I know I haven’t posted for a while and Trudy has started school so there is lots to say but, as usual, I am trying to navigate the political tightrope which is having a daughter with a disability in mainstream.
Nevertheless, I went to see a performance last night. It was a great performance about Home & Away and Down’s Syndrome and I have to tell you about it.
I wasn’t sure what I was expecting. A woman with Down’s Syndrome had written and was performing her play at the Edinburgh International Festival. I so badly wanted this to be a show which paraded acting talents and didn’t focus solely on disability and it did, in spades.
But it did not hide from the fact that the writer and performers had Down’s Syndrome. It celebrated what Down’s Syndrome has to offer. There was Julia, who knew how to command an audience with presence and confidence, Josh who really knew how to dance and others in her entourage who spoke well, painted, who had understood the true reason we are all here, to love and be loved and, above all, to have fun doing it!
It reminded me of an incredible cafe in Ilkley, West Yorkshire which I visited when Trudy was just born. This is a cafe run by adults with learning disabilities called ‘Outside The Box’. The great selling point of this cafe is that everyone talks to each other! You will get to know the people sitting on the table next to you. There is no judgement and social norms seem to be quietly set aside whilst we engage with real people.

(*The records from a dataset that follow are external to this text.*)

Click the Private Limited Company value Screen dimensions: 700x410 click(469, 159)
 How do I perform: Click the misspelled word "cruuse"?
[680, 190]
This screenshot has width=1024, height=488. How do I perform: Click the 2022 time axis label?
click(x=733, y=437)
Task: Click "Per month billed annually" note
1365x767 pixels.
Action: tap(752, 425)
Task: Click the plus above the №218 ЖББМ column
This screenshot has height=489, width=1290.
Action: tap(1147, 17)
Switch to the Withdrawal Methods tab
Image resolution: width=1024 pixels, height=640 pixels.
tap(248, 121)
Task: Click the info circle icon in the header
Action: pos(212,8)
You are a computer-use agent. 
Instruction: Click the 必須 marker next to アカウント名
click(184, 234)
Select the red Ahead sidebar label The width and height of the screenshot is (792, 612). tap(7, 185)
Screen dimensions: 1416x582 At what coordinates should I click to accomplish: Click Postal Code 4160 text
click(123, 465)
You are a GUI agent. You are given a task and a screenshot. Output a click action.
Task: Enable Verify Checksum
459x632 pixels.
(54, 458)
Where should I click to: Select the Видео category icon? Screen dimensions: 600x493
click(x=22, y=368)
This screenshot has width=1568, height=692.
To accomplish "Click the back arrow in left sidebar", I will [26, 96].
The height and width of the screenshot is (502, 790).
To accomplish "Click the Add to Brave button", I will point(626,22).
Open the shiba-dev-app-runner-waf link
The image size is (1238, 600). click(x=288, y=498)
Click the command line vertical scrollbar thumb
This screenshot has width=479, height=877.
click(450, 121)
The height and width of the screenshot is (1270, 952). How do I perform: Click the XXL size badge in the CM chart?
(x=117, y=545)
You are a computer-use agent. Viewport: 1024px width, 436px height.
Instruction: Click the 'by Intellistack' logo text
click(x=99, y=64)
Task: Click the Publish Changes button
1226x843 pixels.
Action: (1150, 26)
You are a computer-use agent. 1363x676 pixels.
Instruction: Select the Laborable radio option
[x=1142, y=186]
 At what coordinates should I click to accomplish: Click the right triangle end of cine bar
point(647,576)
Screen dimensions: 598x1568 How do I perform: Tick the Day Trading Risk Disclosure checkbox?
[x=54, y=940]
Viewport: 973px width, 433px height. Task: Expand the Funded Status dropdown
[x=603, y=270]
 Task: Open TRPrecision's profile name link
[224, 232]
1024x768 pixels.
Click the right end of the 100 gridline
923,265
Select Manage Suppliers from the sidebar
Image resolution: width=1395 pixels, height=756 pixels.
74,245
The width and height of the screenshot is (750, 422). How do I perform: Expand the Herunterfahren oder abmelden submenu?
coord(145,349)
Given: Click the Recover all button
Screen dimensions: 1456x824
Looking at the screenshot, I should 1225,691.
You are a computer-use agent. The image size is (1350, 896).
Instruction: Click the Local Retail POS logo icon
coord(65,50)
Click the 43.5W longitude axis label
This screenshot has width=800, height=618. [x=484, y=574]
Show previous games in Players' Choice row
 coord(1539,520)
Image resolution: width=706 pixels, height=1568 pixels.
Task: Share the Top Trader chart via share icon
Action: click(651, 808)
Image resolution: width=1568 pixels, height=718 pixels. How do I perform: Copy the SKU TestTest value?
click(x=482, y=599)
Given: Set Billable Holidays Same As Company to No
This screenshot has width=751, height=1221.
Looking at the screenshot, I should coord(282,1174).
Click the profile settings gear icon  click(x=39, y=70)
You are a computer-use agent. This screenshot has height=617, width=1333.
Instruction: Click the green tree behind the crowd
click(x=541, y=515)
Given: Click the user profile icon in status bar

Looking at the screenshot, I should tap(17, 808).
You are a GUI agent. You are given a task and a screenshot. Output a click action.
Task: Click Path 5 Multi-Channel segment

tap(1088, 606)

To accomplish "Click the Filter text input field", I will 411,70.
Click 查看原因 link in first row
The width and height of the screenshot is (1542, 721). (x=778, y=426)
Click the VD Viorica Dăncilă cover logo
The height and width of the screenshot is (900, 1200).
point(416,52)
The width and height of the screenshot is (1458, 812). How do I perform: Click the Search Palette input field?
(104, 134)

This was the same with the theatre. We were invited to participate and I could sense everyone’s surge of fear as Julia asked people to come up to the stage. But there was no judgement, no expectation. Julia herself forgot her lines occasionally, but she accepted her stumble and didn’t judge herself for it. That gave us all hope that we could do whatever we felt we wanted to do.
So I went to find the cast, to tell them that they were utterly inspiring. Julia, in her show, talks about two hospitals in Australia that were shut down the year she was born. These hospitals entrapped adults like her and treated them like animals. This backdrop has affected us all and makes us fight harder, grateful for the extended kindness to include our young ones in life.
But Trudy won’t know any of this. She will just see people like Julia being part of the festival on her own merit and not because of her disability. She will see people with Down’s Syndrome on the TV, on radio and in jobs and expectations for her will change.
I will be eternally grateful for people like Julia who push and challenge boundaries every day. It is much more than I can ever do writing my blog so grateful, as ever, for your reading this but please go out and see shows like these. You will have a fantastic night out!